_DESCRIPTION OF THE TASK_
Rewrite the data below as a numbered list, one line per item, leaving out blank lines.

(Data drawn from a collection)
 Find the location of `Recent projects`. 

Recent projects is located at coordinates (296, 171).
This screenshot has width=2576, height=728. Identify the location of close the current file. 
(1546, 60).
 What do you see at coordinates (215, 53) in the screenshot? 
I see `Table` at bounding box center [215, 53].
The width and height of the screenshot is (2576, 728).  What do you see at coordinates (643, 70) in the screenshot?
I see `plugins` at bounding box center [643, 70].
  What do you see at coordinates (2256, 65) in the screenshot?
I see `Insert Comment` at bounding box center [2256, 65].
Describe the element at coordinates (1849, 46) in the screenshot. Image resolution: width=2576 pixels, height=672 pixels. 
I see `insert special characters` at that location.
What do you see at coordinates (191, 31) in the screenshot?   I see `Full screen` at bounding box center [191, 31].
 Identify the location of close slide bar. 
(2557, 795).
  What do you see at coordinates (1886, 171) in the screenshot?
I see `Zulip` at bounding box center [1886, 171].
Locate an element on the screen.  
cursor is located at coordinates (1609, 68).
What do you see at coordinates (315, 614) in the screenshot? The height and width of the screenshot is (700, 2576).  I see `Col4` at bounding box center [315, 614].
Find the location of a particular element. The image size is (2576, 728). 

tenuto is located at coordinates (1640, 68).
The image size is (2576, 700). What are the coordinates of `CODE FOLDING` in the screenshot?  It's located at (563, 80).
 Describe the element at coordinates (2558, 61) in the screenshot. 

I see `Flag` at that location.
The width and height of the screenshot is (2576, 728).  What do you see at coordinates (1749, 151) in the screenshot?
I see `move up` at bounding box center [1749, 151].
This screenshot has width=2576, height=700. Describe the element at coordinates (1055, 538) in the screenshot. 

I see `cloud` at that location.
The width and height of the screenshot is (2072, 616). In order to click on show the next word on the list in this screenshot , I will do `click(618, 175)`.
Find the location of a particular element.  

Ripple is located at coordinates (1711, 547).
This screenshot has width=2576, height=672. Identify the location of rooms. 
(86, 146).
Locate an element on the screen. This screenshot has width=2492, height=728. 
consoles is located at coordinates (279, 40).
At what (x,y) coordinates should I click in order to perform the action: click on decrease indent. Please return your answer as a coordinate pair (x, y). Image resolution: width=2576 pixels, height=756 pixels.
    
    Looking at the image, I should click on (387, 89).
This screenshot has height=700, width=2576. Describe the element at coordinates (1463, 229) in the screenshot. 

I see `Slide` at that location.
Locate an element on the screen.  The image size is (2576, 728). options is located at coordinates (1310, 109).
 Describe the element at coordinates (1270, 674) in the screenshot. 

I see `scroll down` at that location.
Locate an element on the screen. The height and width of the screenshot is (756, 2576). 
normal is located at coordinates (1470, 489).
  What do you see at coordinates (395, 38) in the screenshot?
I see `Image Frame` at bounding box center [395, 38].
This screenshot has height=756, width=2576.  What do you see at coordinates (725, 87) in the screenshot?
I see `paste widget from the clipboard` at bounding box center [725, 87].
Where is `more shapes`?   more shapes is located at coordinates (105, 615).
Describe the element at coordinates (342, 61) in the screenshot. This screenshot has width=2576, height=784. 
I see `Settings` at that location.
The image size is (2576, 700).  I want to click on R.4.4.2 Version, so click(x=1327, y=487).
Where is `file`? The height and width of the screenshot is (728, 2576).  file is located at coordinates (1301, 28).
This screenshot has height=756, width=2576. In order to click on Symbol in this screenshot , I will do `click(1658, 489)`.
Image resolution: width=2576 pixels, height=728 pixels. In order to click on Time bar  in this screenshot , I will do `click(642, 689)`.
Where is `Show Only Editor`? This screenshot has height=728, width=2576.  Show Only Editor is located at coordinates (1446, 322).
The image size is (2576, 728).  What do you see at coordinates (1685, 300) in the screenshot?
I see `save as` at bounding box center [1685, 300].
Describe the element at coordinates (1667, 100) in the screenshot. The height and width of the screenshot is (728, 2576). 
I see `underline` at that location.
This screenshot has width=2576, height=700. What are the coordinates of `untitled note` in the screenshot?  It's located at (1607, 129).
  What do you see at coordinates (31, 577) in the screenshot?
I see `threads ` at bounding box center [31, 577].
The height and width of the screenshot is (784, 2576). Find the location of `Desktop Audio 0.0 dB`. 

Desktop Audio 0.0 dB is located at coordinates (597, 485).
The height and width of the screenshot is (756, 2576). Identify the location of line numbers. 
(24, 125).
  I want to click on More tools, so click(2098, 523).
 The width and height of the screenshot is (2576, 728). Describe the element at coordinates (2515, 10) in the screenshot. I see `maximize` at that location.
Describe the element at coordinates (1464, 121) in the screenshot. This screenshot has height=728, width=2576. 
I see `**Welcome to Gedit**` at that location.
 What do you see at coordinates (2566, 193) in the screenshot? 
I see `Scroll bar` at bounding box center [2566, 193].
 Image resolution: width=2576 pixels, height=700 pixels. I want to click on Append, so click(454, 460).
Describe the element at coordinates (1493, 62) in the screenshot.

_OUTPUT OF THE TASK_
1.  Find the location of `Recent projects`. 
2. Recent projects is located at coordinates (296, 171).
3. This screenshot has width=2576, height=728. Identify the location of close the current file. 
4. (1546, 60).
5.  What do you see at coordinates (215, 53) in the screenshot? 
6. I see `Table` at bounding box center [215, 53].
7. The width and height of the screenshot is (2576, 728).  What do you see at coordinates (643, 70) in the screenshot?
8. I see `plugins` at bounding box center [643, 70].
9.   What do you see at coordinates (2256, 65) in the screenshot?
10. I see `Insert Comment` at bounding box center [2256, 65].
11. Describe the element at coordinates (1849, 46) in the screenshot. Image resolution: width=2576 pixels, height=672 pixels. 
12. I see `insert special characters` at that location.
13. What do you see at coordinates (191, 31) in the screenshot?   I see `Full screen` at bounding box center [191, 31].
14.  Identify the location of close slide bar. 
15. (2557, 795).
16.   What do you see at coordinates (1886, 171) in the screenshot?
17. I see `Zulip` at bounding box center [1886, 171].
18. Locate an element on the screen.  
19. cursor is located at coordinates (1609, 68).
20. What do you see at coordinates (315, 614) in the screenshot? The height and width of the screenshot is (700, 2576).  I see `Col4` at bounding box center [315, 614].
21. Find the location of a particular element. The image size is (2576, 728). 
22. tenuto is located at coordinates (1640, 68).
23. The image size is (2576, 700). What are the coordinates of `CODE FOLDING` in the screenshot?  It's located at (563, 80).
24.  Describe the element at coordinates (2558, 61) in the screenshot. 
25. I see `Flag` at that location.
26. The width and height of the screenshot is (2576, 728).  What do you see at coordinates (1749, 151) in the screenshot?
27. I see `move up` at bounding box center [1749, 151].
28. This screenshot has width=2576, height=700. Describe the element at coordinates (1055, 538) in the screenshot. 
29. I see `cloud` at that location.
30. The width and height of the screenshot is (2072, 616). In order to click on show the next word on the list in this screenshot , I will do `click(618, 175)`.
31. Find the location of a particular element.  
32. Ripple is located at coordinates (1711, 547).
33. This screenshot has width=2576, height=672. Identify the location of rooms. 
34. (86, 146).
35. Locate an element on the screen. This screenshot has width=2492, height=728. 
36. consoles is located at coordinates (279, 40).
37. At what (x,y) coordinates should I click in order to perform the action: click on decrease indent. Please return your answer as a coordinate pair (x, y). Image resolution: width=2576 pixels, height=756 pixels.
38.     Looking at the image, I should click on (387, 89).
39. This screenshot has height=700, width=2576. Describe the element at coordinates (1463, 229) in the screenshot. 
40. I see `Slide` at that location.
41. Locate an element on the screen.  The image size is (2576, 728). options is located at coordinates (1310, 109).
42.  Describe the element at coordinates (1270, 674) in the screenshot. 
43. I see `scroll down` at that location.
44. Locate an element on the screen. The height and width of the screenshot is (756, 2576). 
45. normal is located at coordinates (1470, 489).
46.   What do you see at coordinates (395, 38) in the screenshot?
47. I see `Image Frame` at bounding box center [395, 38].
48. This screenshot has height=756, width=2576.  What do you see at coordinates (725, 87) in the screenshot?
49. I see `paste widget from the clipboard` at bounding box center [725, 87].
50. Where is `more shapes`?   more shapes is located at coordinates (105, 615).
51. Describe the element at coordinates (342, 61) in the screenshot. This screenshot has width=2576, height=784. 
52. I see `Settings` at that location.
53. The image size is (2576, 700).  I want to click on R.4.4.2 Version, so click(x=1327, y=487).
54. Where is `file`? The height and width of the screenshot is (728, 2576).  file is located at coordinates (1301, 28).
55. This screenshot has height=756, width=2576. In order to click on Symbol in this screenshot , I will do `click(1658, 489)`.
56. Image resolution: width=2576 pixels, height=728 pixels. In order to click on Time bar  in this screenshot , I will do `click(642, 689)`.
57. Where is `Show Only Editor`? This screenshot has height=728, width=2576.  Show Only Editor is located at coordinates (1446, 322).
58. The image size is (2576, 728).  What do you see at coordinates (1685, 300) in the screenshot?
59. I see `save as` at bounding box center [1685, 300].
60. Describe the element at coordinates (1667, 100) in the screenshot. The height and width of the screenshot is (728, 2576). 
61. I see `underline` at that location.
62. This screenshot has width=2576, height=700. What are the coordinates of `untitled note` in the screenshot?  It's located at (1607, 129).
63.   What do you see at coordinates (31, 577) in the screenshot?
64. I see `threads ` at bounding box center [31, 577].
65. The height and width of the screenshot is (784, 2576). Find the location of `Desktop Audio 0.0 dB`. 
66. Desktop Audio 0.0 dB is located at coordinates (597, 485).
67. The height and width of the screenshot is (756, 2576). Identify the location of line numbers. 
68. (24, 125).
69.   I want to click on More tools, so click(2098, 523).
70.  The width and height of the screenshot is (2576, 728). Describe the element at coordinates (2515, 10) in the screenshot. I see `maximize` at that location.
71. Describe the element at coordinates (1464, 121) in the screenshot. This screenshot has height=728, width=2576. 
72. I see `**Welcome to Gedit**` at that location.
73.  What do you see at coordinates (2566, 193) in the screenshot? 
74. I see `Scroll bar` at bounding box center [2566, 193].
75.  Image resolution: width=2576 pixels, height=700 pixels. I want to click on Append, so click(454, 460).
76. Describe the element at coordinates (1493, 62) in the screenshot.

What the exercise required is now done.